Un altro metodo efficace è riporre l’impasto all'interno del forno spento, utilizzando solo la luce accesa: questa emette un leggero calore, mantenendo una temperatura costante di circa 28-30 °C, ideale per la lievitazione: è molto utile in inverno, quando le temperature si abbassano o se si vogliono accelerare i tempi, tenendo il tutto ben monitorato.
La scelta della farina è un fattore determinante per il successo della lievitazione. La forza della farina, indicata con il simbolo W, rappresenta la sua capacità di assorbire acqua e trattenere l’anidride carbonica durante la fermentazione. Le farine più forti, con un valore di W superiore a 240, sono ideali per impasti diretti o indiretti (quelli per esempio con biga o poolish) a media-alta idratazione, che richiedono lunghe lievitazioni: l’elevato contenuto di glutine dona elasticità e resistenza. D'altro canto, farine con un W medio-basso (tra i 170 e i 240) sono più adatte alle lievitazioni brevi degli impasti diretti, con idratazioni che vanno dal 55% al 65%. Se minori di 170, è meglio non usarle per realizzare pizze o pane, ma solo in prodotti da forno tipo cracker o grissini.

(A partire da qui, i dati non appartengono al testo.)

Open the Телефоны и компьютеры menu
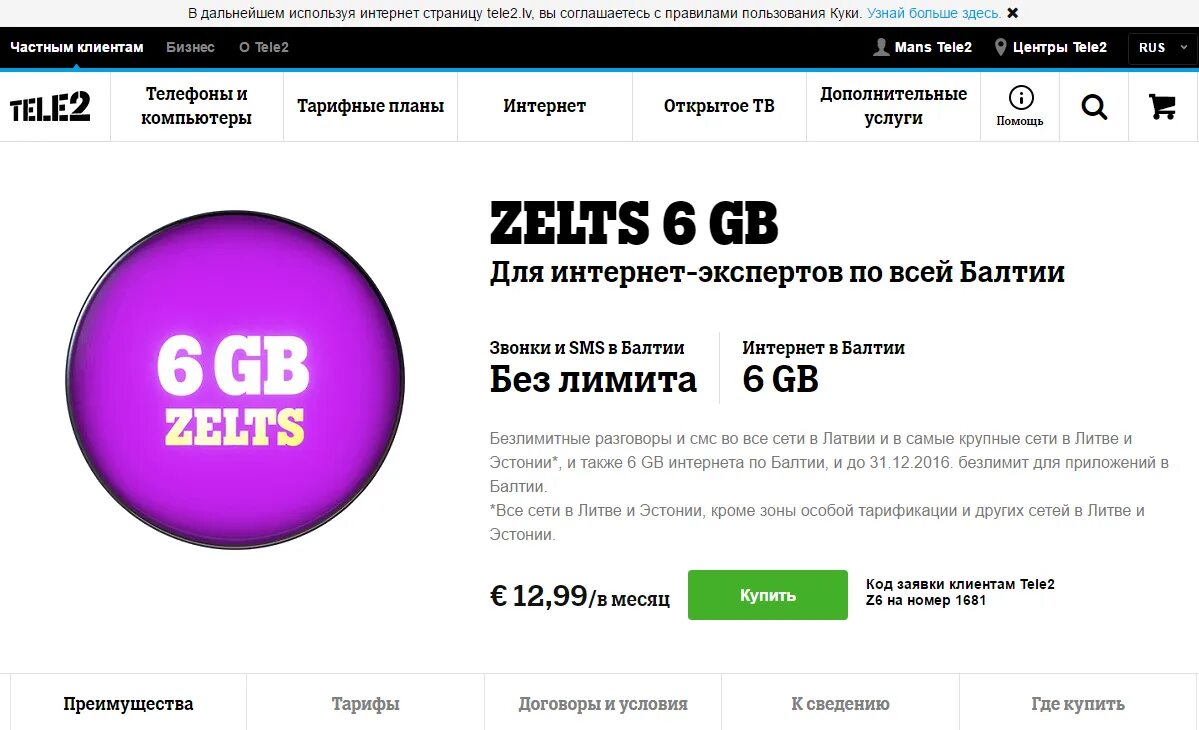 click(x=197, y=106)
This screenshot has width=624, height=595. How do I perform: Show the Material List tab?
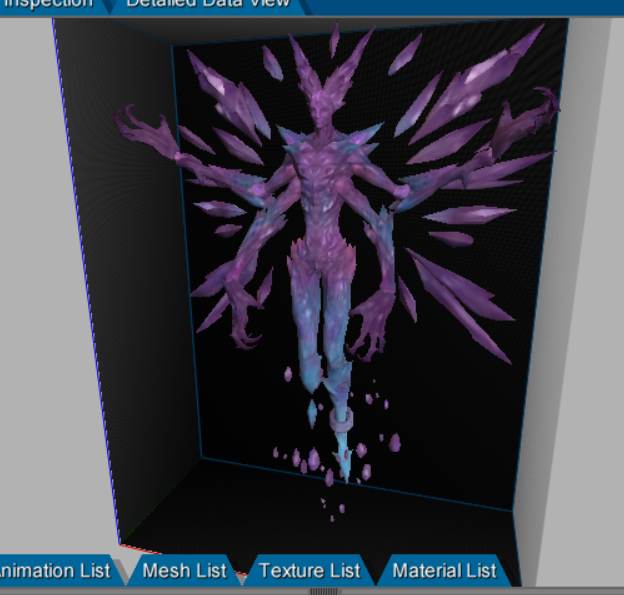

La temperatura ideale dell'acqua per attivare il lievito e favorire una buona crescita della nostra pizza si aggira tra i 25 °C e i 28 °C, quando viene comunemente definita “tiepida”. Un'acqua troppo fredda rallenterebbe l'azione del lievito, mentre se troppo calda (superiore ai 40 °C) rischierebbe di ucciderlo. Bisogna ricordare, infatti, che il lievito di birra è composto da colonie di Saccharomyces Cerevisiae, funghi microscopici unicellulari, mentre la pasta madre è il frutto della fermentazione da parte di microrganismi (lieviti e batteri lattici) di acqua e farina.